▶ YOUR TASK: What needs reproducing is the run of lines in the data below starting at the line with "1285x642 pixels. How" and ending at the line with "The image size is (1820, 1021).", both ends included. Copy it exactly, without pictures, and add nothing.
GIVEN DATA START
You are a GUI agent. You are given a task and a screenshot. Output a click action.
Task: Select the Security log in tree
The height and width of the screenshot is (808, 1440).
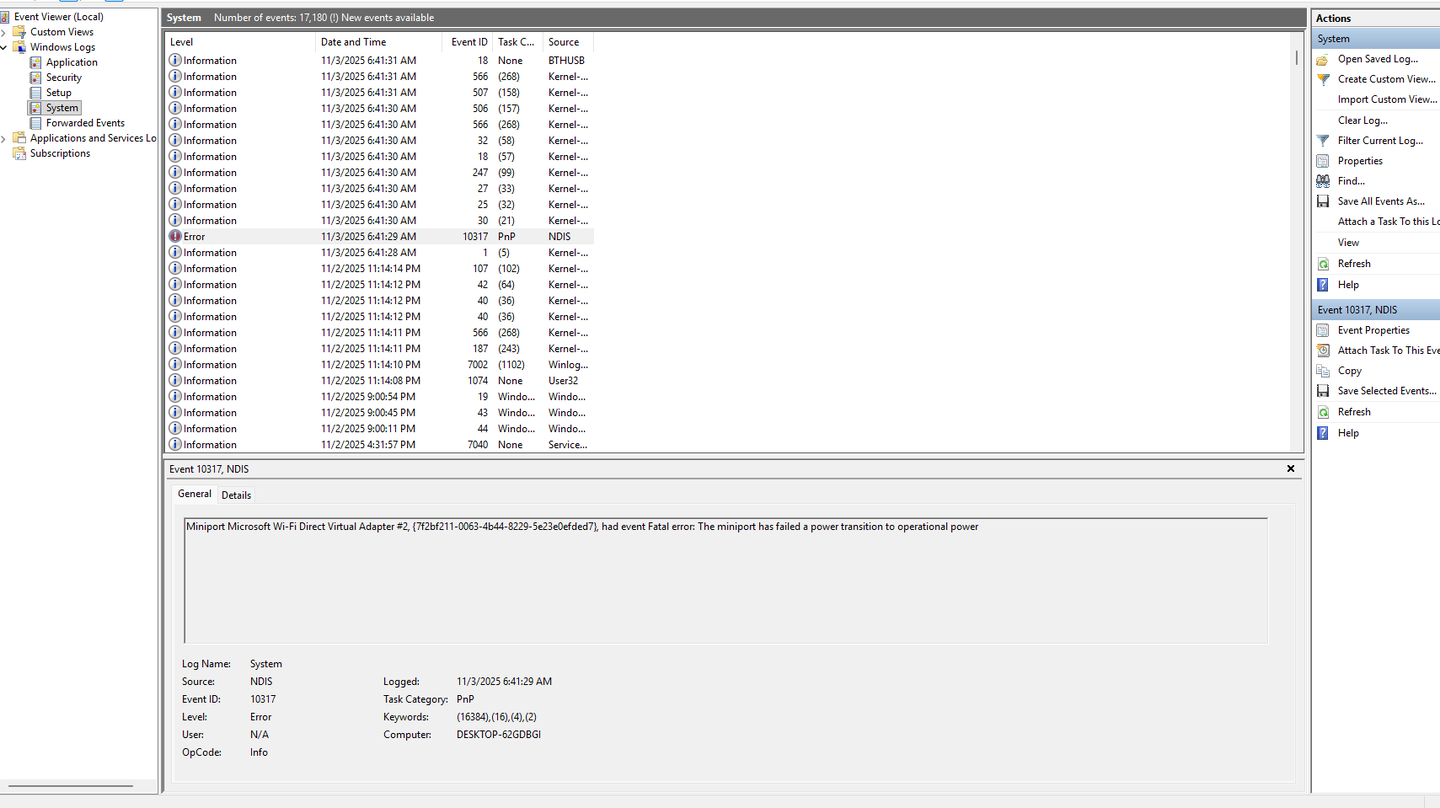pos(63,77)
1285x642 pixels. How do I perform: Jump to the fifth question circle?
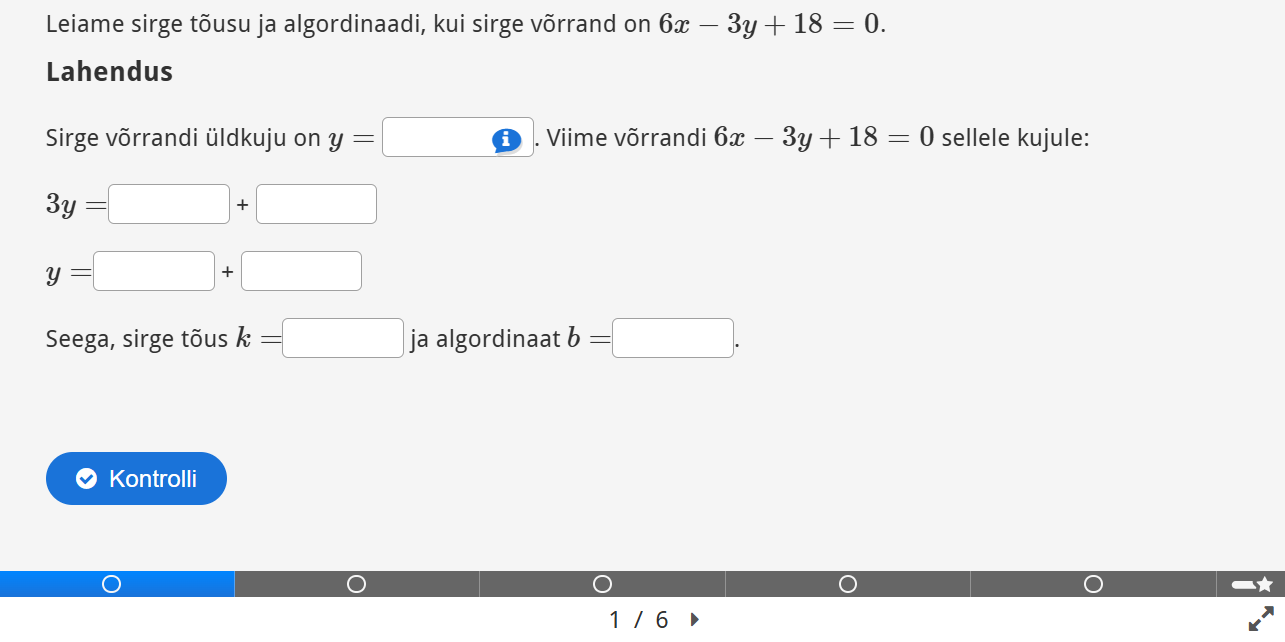point(1094,584)
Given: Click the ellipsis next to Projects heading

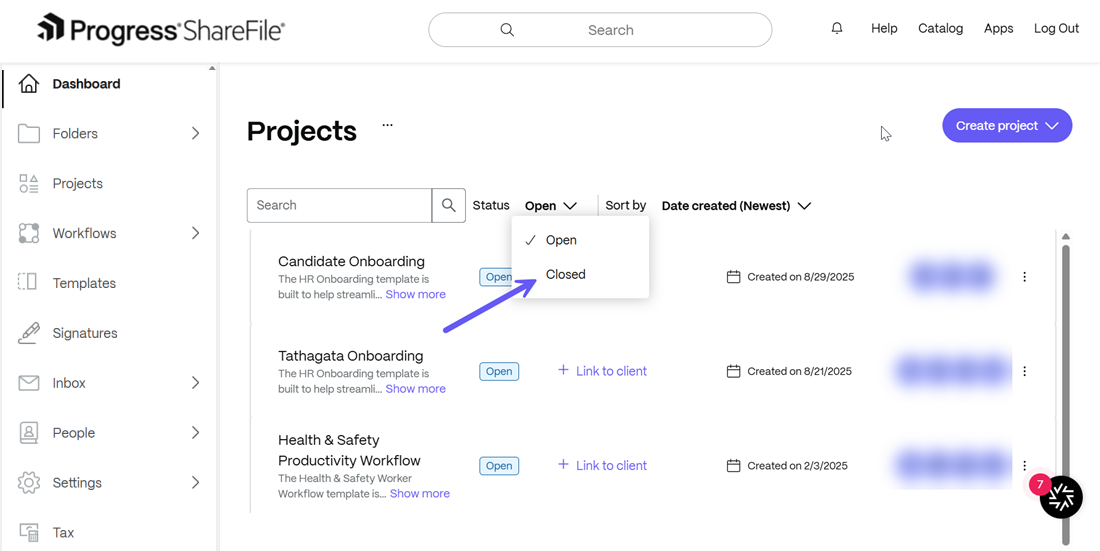Looking at the screenshot, I should coord(387,125).
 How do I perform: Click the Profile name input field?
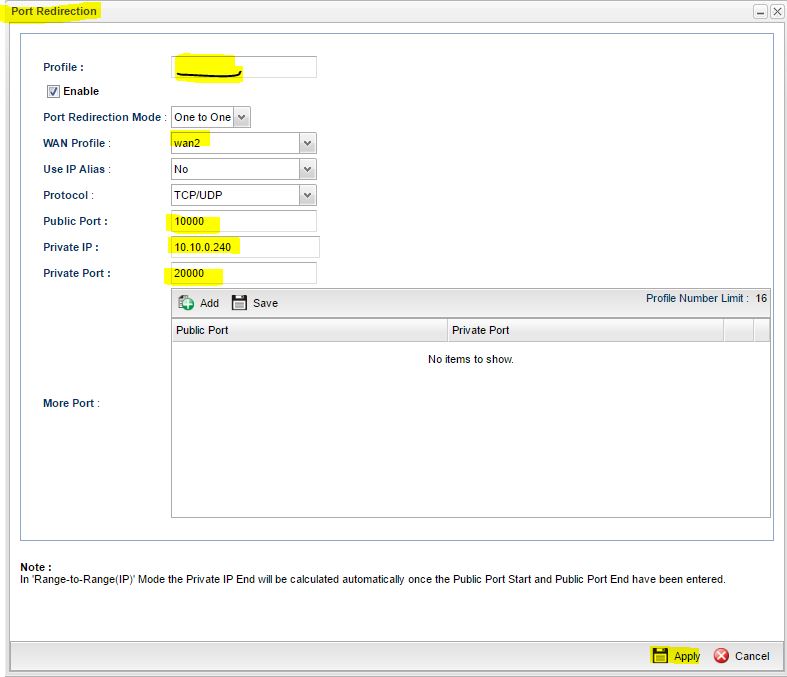click(244, 67)
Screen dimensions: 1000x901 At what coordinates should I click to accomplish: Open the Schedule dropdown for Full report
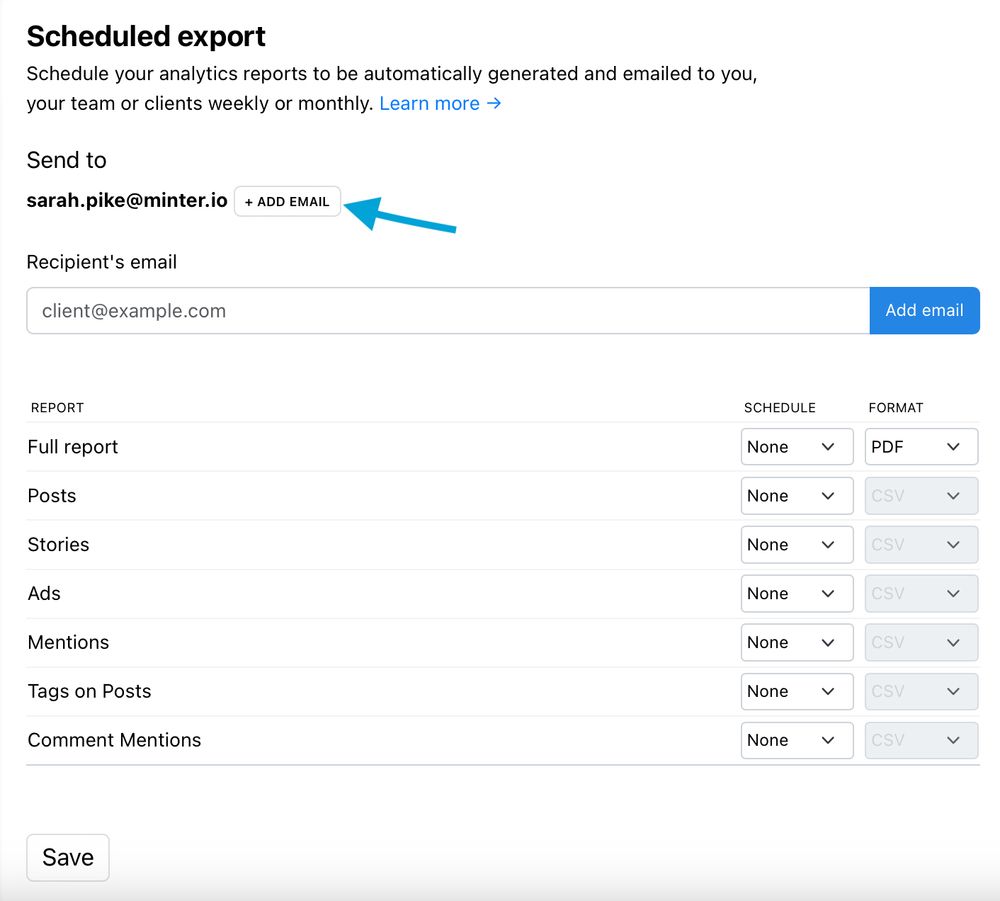[796, 446]
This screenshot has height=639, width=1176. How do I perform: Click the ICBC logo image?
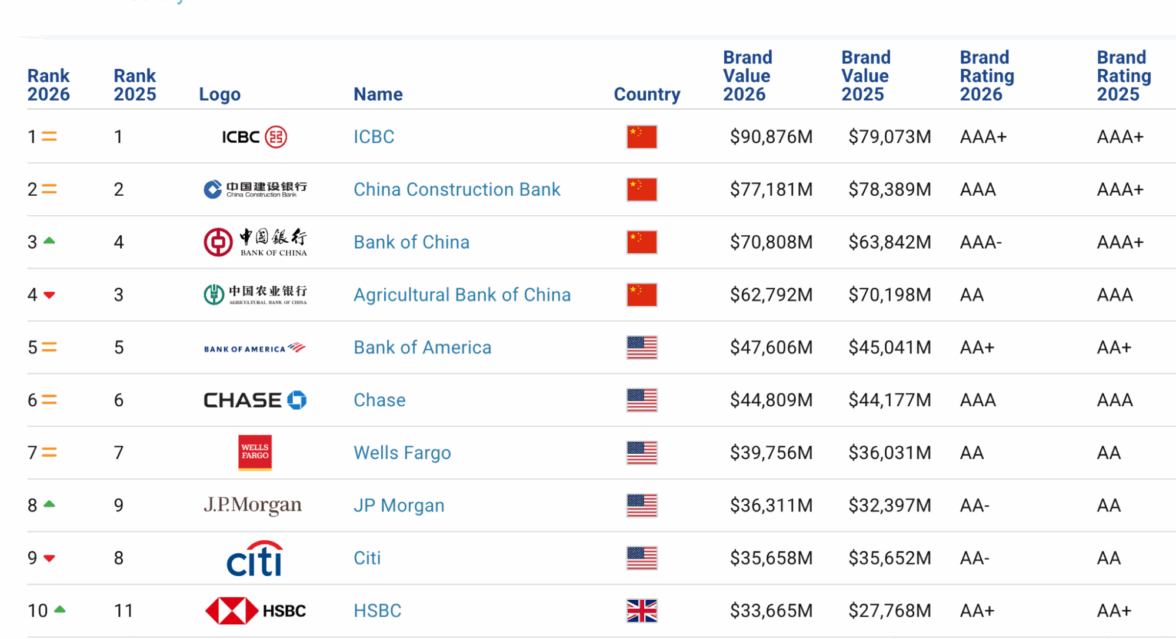pos(254,137)
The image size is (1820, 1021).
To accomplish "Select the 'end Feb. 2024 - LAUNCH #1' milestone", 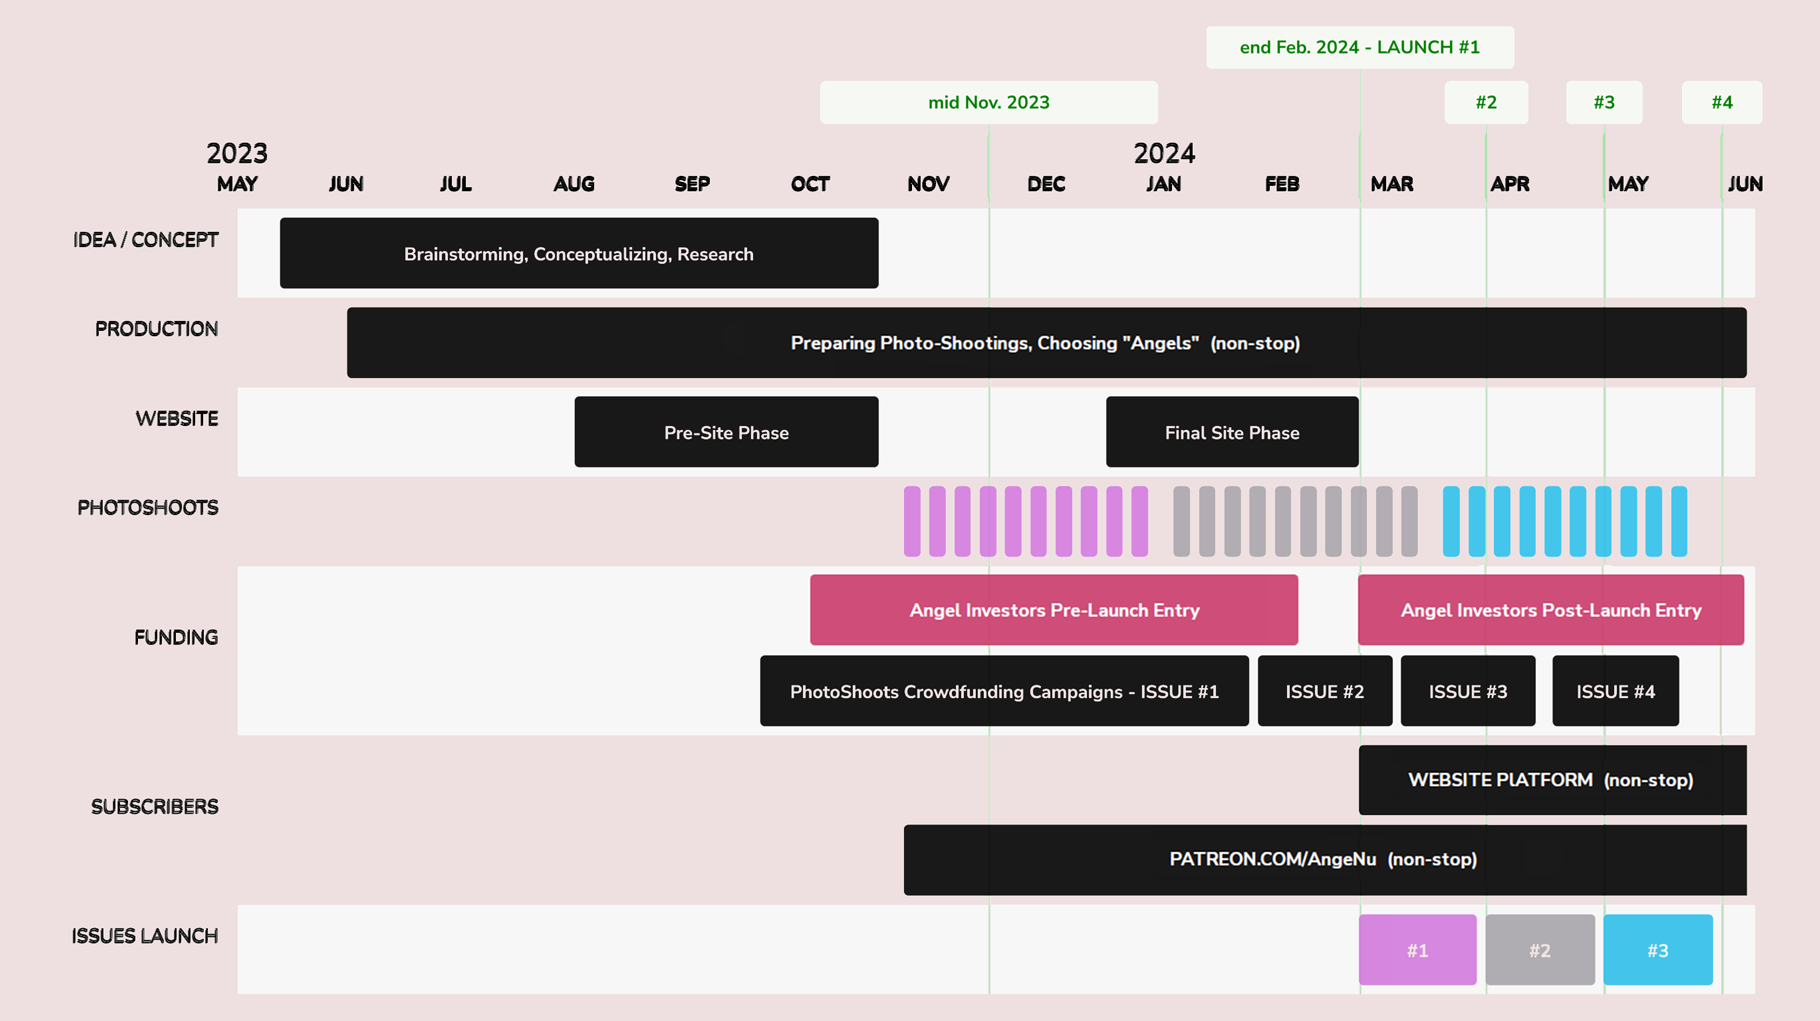I will tap(1359, 47).
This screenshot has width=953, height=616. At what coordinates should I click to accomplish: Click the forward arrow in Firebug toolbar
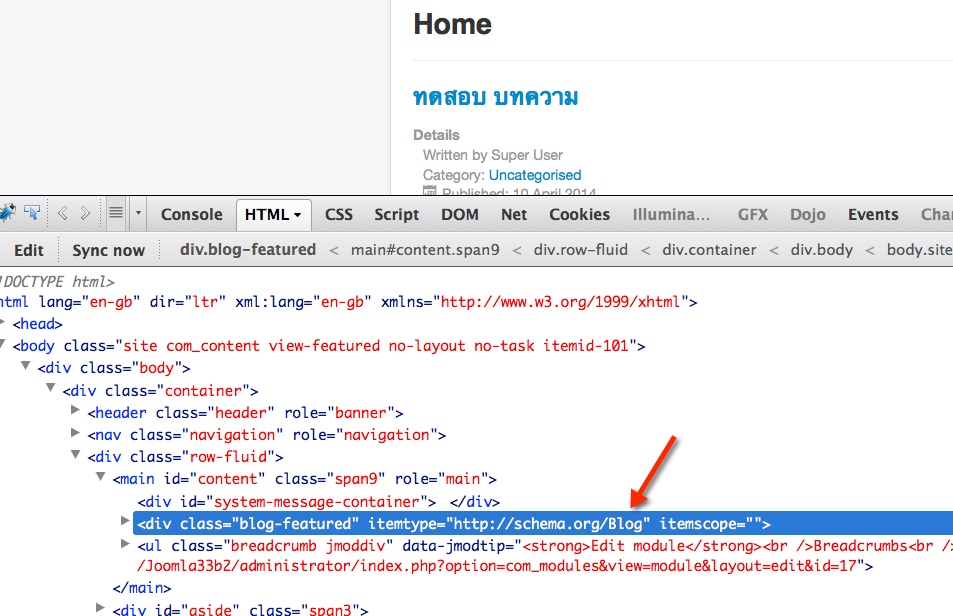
GIVEN DATA END
▶ ANSWER BOX:
1285x642 pixels. How do I perform: Jump to the fifth question circle?
point(1094,584)
Given: Click the ellipsis next to Projects heading

Looking at the screenshot, I should coord(387,125).
 How do I perform: Click the Profile name input field?
click(244, 67)
Screen dimensions: 1000x901 At what coordinates should I click to accomplish: Open the Schedule dropdown for Full report
[796, 446]
This screenshot has height=639, width=1176. How do I perform: Click the ICBC logo image?
pos(254,137)
The image size is (1820, 1021).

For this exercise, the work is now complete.